**WHAT YOU WILL DO**
**A)** Answer these questions using the passage on fashion and architecture:
(i) Which era does the passage cite as the emblematic case of homogeneity between the styles of clothes and of buildings?
(ii) What shape does the passage name as one that both fashion and architecture use?
(iii) In what decade did Nanni Strada begin pursuing a critique of stylism?
**B)** Copy the passage on fashion and architecture word for word, from "Beginning in the" to "field of design.".

Benjamin’s view serves as the background and foundation from which today we can speak of a relationship between “outfit” and “fitting out”, between “habit” in the archaic sense of dress and “inhabiting” — that is, between fashion and architecture. This relationship can be found in many eras and social forms, and in multiple manifestations: an example may be the homogeneity between the styles of clothes and that of buildings (as in the emblematic case of the Baroque era). And sometimes it happens that the garb itself is an integral part of the architecture, as with Caryatids and Telamones: clothed bodies (in particular the former) in which the dress also played an aesthetic role, recalling the customs of the time. But only when fashion has achieved its greatest height, in a mature enough way to be defined as such (i.e. in mass society), and only when architecture has begun to function as a structure that supports the urban landscape and the collective settings of living (i.e. the modern city and then the metropolis), is it possible to speak of the “worldly” relationship between the two. This relationship made itself known in all its complexity in the 20th century, when fashion and architecture questioned their functionality and materials, as well as their approach to what Eleonora Fiorani (2004) calls “inhabiting the body” (to which we may add an inverse but consubstantial metaphor, “dressing the city”).

Up to this point, fashion and architecture still seem to have as a common point of reference that “collective” that the metropolis incorporates and validates (even when it is atomized), a dimension in which fashion and architecture merge as lifestyles and ways of aestheticizing daily life. There is, however, a second, dematerialized level on which the two intersect. This level appears to be less contained within codified social practices such as consumption, but nevertheless in it fashion and architecture share forms, materials, meanings, and structures, tapping into interior and industrial design. On the one hand, planning and creating interactive, inflatable and even portable buildings — using techniques stolen from tailoring such as pleating and draping — is now possible in architecture.  On the other hand, bendable metals and plastics, membranes and glass (materials commonly used in modern architecture), are ever more present in fashion, which employs them in such a way as to noticeably transform the look of the body they are dressing, thus changing the wearer’s sense of self and the ways others view him/her. Both fashion and architecture use common shapes, for example the spiral, to create architectural or clothing structures, such as a stairway or a skirt.

The Polish fashion designer Arkadius, for instance, transforms dresses into three-dimensional shapes, reinterpreting the relationship between the garment and body proportions. The same procedure has been followed by Yamamoto and Kawakubo since their début in the 1970s, and has found a new vitality in the real “interventions” that Hussein Chalayan creates between the shapes and movements of the dress and those of the body (Quinn 2004).

The contemporary philosophy of/in fashion attracts architects. This is true not only of Rem Koolhas and others who designed stores for big name brands; it is true also in a profoundly conceptual dimension of fashion, where the latter is viewed as the flow of the body rather than as ostentation of its exterior signs. This is in fact the dominant reason, post-Benjamin we could say, for fashion’s current interest in “fluid” architecture and for its becoming a metaphor for the space-world that this type of architecture interprets.

Beginning in the 1960s, Nanni Strada — a forerunner and free thinker with a similar frame of mind, in which it is design, however, that prevails over architecture and fashion — has pursued a critique of stylism, as in-depth as it was unusual for its time, aiming instead for a total concept and pure design of “fitting out the outfit”. Predecessor of many reflections (for example on the relationship between fashion and technology, on the hybridization of clothes between East and West, and on materials), Nanni Strada is also somewhat of an icon of an Italian vision of the 1960s, imbued with research and planning, which condensed the best experiences of various sectors, from fashion to the car industry, precisely in the field of design.

**Extracted data entries**
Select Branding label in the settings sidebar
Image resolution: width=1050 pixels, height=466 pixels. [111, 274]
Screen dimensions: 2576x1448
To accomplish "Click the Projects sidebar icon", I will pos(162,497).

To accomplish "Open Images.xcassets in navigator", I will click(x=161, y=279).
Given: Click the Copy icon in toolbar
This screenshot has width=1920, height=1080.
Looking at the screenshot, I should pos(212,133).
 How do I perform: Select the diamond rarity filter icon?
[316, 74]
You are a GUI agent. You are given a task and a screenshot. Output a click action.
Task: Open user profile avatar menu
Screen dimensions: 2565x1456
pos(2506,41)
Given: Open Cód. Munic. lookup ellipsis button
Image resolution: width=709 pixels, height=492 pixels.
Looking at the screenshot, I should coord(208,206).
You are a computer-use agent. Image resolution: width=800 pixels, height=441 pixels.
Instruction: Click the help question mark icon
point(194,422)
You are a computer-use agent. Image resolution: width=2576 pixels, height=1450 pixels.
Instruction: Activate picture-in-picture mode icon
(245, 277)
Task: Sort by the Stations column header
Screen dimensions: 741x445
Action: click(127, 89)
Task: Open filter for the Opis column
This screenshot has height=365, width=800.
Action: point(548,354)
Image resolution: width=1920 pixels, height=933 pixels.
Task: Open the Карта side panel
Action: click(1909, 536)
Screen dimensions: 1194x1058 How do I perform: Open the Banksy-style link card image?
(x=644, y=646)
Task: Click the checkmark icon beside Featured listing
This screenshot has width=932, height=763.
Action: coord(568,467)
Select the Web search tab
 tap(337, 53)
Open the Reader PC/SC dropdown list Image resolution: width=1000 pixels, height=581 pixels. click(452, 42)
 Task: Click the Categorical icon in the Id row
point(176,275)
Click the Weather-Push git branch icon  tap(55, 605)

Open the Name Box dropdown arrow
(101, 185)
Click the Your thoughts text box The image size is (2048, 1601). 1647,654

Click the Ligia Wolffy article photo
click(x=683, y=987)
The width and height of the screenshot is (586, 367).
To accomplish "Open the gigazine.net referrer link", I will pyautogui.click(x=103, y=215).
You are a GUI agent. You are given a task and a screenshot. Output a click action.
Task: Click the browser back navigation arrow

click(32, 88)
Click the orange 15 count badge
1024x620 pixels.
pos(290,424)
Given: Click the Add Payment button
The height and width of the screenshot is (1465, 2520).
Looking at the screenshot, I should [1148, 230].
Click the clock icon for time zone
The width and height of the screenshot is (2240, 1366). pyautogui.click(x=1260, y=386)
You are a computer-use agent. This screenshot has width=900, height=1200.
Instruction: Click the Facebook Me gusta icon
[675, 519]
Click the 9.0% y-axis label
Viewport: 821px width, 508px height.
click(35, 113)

**ANSWERS TO THE PROBLEMS**
**A)**
(i) The Baroque era.
(ii) The spiral.
(iii) The 1960s.

**B)**
Beginning in the 1960s, Nanni Strada — a forerunner and free thinker with a similar frame of mind, in which it is design, however, that prevails over architecture and fashion — has pursued a critique of stylism, as in-depth as it was unusual for its time, aiming instead for a total concept and pure design of “fitting out the outfit”. Predecessor of many reflections (for example on the relationship between fashion and technology, on the hybridization of clothes between East and West, and on materials), Nanni Strada is also somewhat of an icon of an Italian vision of the 1960s, imbued with research and planning, which condensed the best experiences of various sectors, from fashion to the car industry, precisely in the field of design.